Global Unique ID Generation Solutions for Database Horizontal Sharding

Global Unique ID Generation Solutions for Database Horizontal Sharding

Problem Description
In a horizontally sharded database architecture, traditional auto-increment primary keys (such as MySQL's AUTO_INCREMENT) will generate duplicate IDs across different physical nodes, breaking global uniqueness. Please design an ID generation solution that ensures global uniqueness while also considering performance, monotonic ordering, and scalability. Explain its principles and implementation details.

Solution Process

1. Problem Analysis

  • Limitations of Auto-increment Keys: Auto-increment keys in a single database rely on a centralized counter. After sharding, each node counts independently, leading to ID duplication.
  • Core Requirements:
    • Global Uniqueness: No duplicate IDs across the entire distributed system.
    • High Performance: Low latency, high throughput, avoiding becoming a system bottleneck.
    • Trend Ordering: IDs should be roughly incremental to optimize database indexing (e.g., sequential inserts in B+ trees).
    • Scalability: Support horizontal scaling.

2. Common Solutions Comparison

Solution Principle Advantages Disadvantages
UUID Randomly generates a 128-bit string Simple, no centralized dependency Non-sequential leading to index fragmentation, large storage space
Database Segment Mode Batch requests for auto-increment ID ranges Reduces database pressure, trend ordering Depends on database, potential blocking when segment is exhausted
Snowflake Algorithm Timestamp + Machine ID + Sequence Number High performance, ordered, decentralized Relies on system clock (clock drift/rollback issue)

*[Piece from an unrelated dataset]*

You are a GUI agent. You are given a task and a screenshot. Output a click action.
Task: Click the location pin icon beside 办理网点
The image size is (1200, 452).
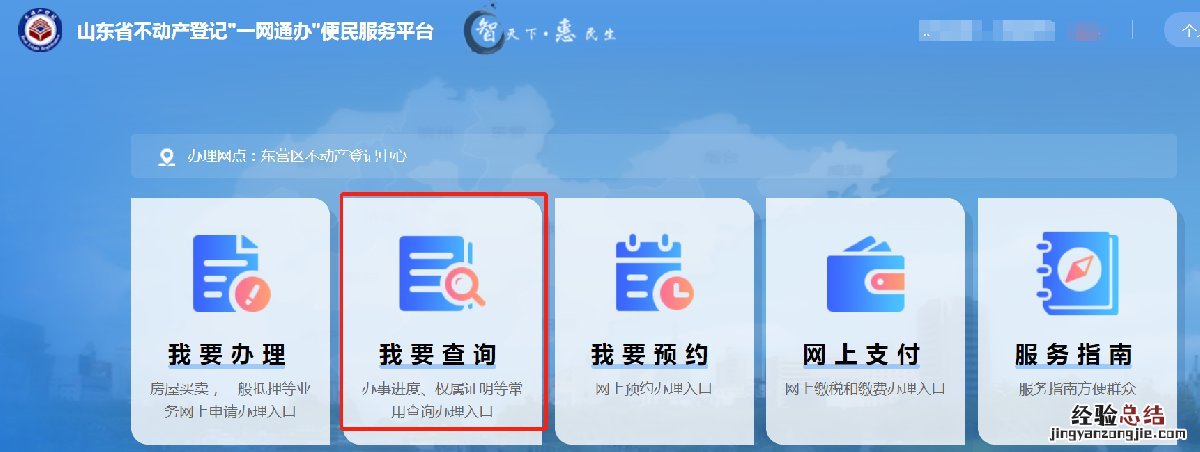[166, 157]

3. Detailed Explanation of Snowflake Algorithm

  • ID Structure (64-bit binary):

    0 | 0000000000 0000000000 0000000000 0000000000 0 | 0000000000 | 000000000000  
    └─────────────┬─────────────┘ └─────┬──────┘ └──────┬─────┘  
        41-bit Timestamp (ms)       10-bit Machine ID     12-bit Sequence Number  
    
    • Timestamp: Current time minus a custom epoch (e.g., 2020-01-01), usable for about 69 years.
    • Machine ID: Assigned via configuration or service discovery, supports up to 1024 nodes.
    • Sequence Number: Auto-increment counter within the same millisecond, supports 4096 IDs per node per millisecond.
  • Ordering Principle:
    The timestamp occupies the high-order bits, ensuring IDs increase over time. Sequence numbers guarantee order within the same millisecond.

  • Handling Clock Rollback:

    • Minor rollback (e.g., ≤100ms): Wait for the clock to catch up.
    • Severe rollback: Raise an alarm and refuse to generate IDs, or switch to a backup node.

4. Optimized Variants

  • Leaf-Segment (Optimized Database Segment Mode):
    • Fetch a segment of IDs (e.g., 1~1000) from the database each time and allocate them from memory.
    • Pre-fetch the next segment asynchronously using a double Buffer to avoid allocation blocking.
  • Leaf-Snowflake:
    • Introduce ZooKeeper to coordinate machine ID allocation, handling machine ID switching during clock rollback.

5. Implementation Example (Java Pseudocode for Snowflake)

public class SnowflakeIdGenerator {  
    private final long startTime = 1609459200000L; // 2020-01-01  
    private final int machineIdBits = 10;  
    private final int sequenceBits = 12;  
    private final long maxMachineId = (1L << machineIdBits) - 1;  
    private final long maxSequence = (1L << sequenceBits) - 1;  
    private final long machineId;  
    private long lastTimestamp = -1L;  
    private long sequence = 0L;  

    public synchronized long nextId() {  
        long currentTime = System.currentTimeMillis();  
        if (currentTime < lastTimestamp) {  
            throw new RuntimeException("Clock moved backwards!");  
        }  
        if (currentTime == lastTimestamp) {  
            sequence = (sequence + 1) & maxSequence;  
            if (sequence == 0) {  
                // Sequence exhausted for current millisecond, wait for next millisecond  
                currentTime = waitNextMillis(currentTime);  
            }  
        } else {  
            sequence = 0L;  
        }  
        lastTimestamp = currentTime;  
        return ((currentTime - startTime) << (machineIdBits + sequenceBits))  
                | (machineId << sequenceBits)  
                | sequence;  
    }  
}  

6. Summary

  • Small-scale Systems: Prioritize the Database Segment Mode for its simplicity and reliability.
  • Large-scale High-concurrency Systems: Snowflake or its variants are more suitable, but clock synchronization issues must be addressed.
  • Hybrid Solutions: Combine aspects like batch segment requests from the Segment Mode with the decentralized nature of Snowflake (e.g., Meituan's Leaf).